Si l’on applique un instant à la situation présente ce principe d’analyse top-down, notre futur espace d’investissement se présente donc, avant toute chose, comme fonction d’une hypothèse sur le scénario géopolitique global de long terme : guerre froide, rideau de fer étanche ou pas, monde multipolaire, etc. C’est le point de départ de toute réflexion stratégique. Autre certitude : ce point de départ prendra sa source au cœur du jeu des grandes puissances, auquel se soumettront les puissances secondaires. Ce que l’on appelle la Grande Stratégie, et il semble bien qu’elle sera marquée par trois grandes lignes. D’une part, l’affrontement États-Unis/Chine, qui était, et doit rester, notre cadre de pensée sous-jacent.

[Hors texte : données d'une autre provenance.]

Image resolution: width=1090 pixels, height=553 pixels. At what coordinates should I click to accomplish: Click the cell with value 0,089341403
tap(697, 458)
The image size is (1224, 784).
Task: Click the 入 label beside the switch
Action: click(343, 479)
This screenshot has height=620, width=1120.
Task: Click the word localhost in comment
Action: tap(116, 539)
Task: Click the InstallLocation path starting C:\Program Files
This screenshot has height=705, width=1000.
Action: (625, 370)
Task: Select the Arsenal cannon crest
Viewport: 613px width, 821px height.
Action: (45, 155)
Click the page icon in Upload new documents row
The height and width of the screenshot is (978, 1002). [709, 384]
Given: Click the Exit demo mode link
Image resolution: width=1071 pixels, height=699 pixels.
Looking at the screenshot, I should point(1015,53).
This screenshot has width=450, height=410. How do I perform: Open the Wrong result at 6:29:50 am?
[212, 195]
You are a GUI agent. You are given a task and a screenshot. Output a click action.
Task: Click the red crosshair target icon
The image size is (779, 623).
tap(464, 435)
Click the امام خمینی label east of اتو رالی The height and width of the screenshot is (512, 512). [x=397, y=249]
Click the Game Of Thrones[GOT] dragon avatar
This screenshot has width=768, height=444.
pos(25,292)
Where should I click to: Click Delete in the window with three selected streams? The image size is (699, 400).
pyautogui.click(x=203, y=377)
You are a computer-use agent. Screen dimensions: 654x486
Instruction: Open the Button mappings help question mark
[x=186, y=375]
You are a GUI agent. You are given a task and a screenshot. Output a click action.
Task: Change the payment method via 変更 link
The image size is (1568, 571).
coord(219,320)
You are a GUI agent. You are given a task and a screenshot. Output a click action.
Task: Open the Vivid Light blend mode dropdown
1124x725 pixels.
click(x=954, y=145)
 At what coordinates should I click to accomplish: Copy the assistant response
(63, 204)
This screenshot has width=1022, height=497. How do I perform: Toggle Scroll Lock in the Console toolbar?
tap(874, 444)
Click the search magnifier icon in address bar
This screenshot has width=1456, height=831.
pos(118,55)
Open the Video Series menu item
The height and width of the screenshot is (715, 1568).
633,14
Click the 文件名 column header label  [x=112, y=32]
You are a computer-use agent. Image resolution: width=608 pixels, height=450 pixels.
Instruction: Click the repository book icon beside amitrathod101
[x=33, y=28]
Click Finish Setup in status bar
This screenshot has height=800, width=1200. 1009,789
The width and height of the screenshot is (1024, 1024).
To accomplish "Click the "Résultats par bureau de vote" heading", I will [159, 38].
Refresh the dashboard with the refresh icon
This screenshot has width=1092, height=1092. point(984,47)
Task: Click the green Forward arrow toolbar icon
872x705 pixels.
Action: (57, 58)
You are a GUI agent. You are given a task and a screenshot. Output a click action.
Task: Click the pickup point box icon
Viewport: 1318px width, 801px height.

D’autre part, il est peu probable que le scénario à venir soit le cycle d’un seul hégémon. La Chine est pour l’instant trop accaparée par ses problèmes domestiques (Covid, ralentissement de la croissance, crise immobilière, reconduite de Xi au pouvoir) et les États-Unis peuvent, au mieux, prendre le leadership d’alliances. Le grand scénario qui s’annonce est plus probablement un scénario de blocs, mais lesquels ? La situation est très fluide et beaucoup d’alliances inattendues peuvent apparaître. Le troisième point sera donc très important pour définir ce périmètre des alliances : le positionnement de tous les pays et de tous les acteurs vis-à-vis des États-Unis, de la Chine, mais aussi d’une Russie affaiblie, dont le nouveau triste rôle de paria de l’Occident servira néanmoins à départager les acteurs.

Accepter l’incertitude

L’étape suivante reste la plus difficile : il faut choisir le scénario. Guerre froide ? Monde en îles ? Logiques impériales ? Fragmentation globale ? Sur chaque hypothèse, soyons conscients que chacun va déployer ses méthodes de prospective mais aussi ses propres biais de personnalité, d’histoire, de formation ou tout simplement de nationalité. Des biais et des points aveugles, qui sont d’autant plus puissants que l’incertitude est forte : revoilà les fameux « esprits animaux » de Keynes, qui prennent la main de nos choix en période d’incertitude radicale... Par ailleurs, ces biais nous conduisent souvent, sans le savoir, à aller trop loin, et surtout trop vite, dans le récit et les certitudes. Le grand scénario global ne doit pas être écrit trop tôt, au risque, sinon, de provoquer de graves erreurs d’investissement.

De fait, aujourd’hui, la géopolitique est en marche mais rien n’est stable et la probabilité des différents scénarios est à peu près égale, en fonction des événements, et notamment des événements militaires. Le fameux brouillard de la guerre de Clausewitz. L’équilibre géopolitique international est bel et bien rompu, mais il l’était déjà avant la guerre russo-ukrainienne. En fait, c’est un mouvement très dialectique : la guerre actuelle rebat les cartes mais elle a lieu aussi parce que le jeu était déjà désorganisé et que les acteurs les moins adverses au risque militaire comprennent cela plus vite que les démocraties. En effet, la rupture d’équilibre global crée des effets d’opportunités pour les puissances à visées impériales et elle ravive de nombreux conflits locaux qui semblaient gelés. On en avait déjà eu les signaux en Turquie, en Azerbaïdjan, en Inde, etc.

Quant aux causes de rupture de cet équilibre, si l’on s’autorise à résumer de gros ouvrages de sciences politiques en deux mots, disons simplement que la puissance hégémonique (les États-Unis dans le cycle que nous vivons) n’est plus capable d’assurer la stabilité et la sécurité du système global et qu’elle perd alors sa légitimité, entraînant une phase dite de récession géopolitique – à savoir une déconcentration des pouvoirs et des équilibres à tous les niveaux. Nous sommes dans cette période, elle va durer, et si la guerre russo-ukrainienne est un des plus terrifiants avatars de la récession géopolitique globale, elle n’en est malheureusement pas le seul.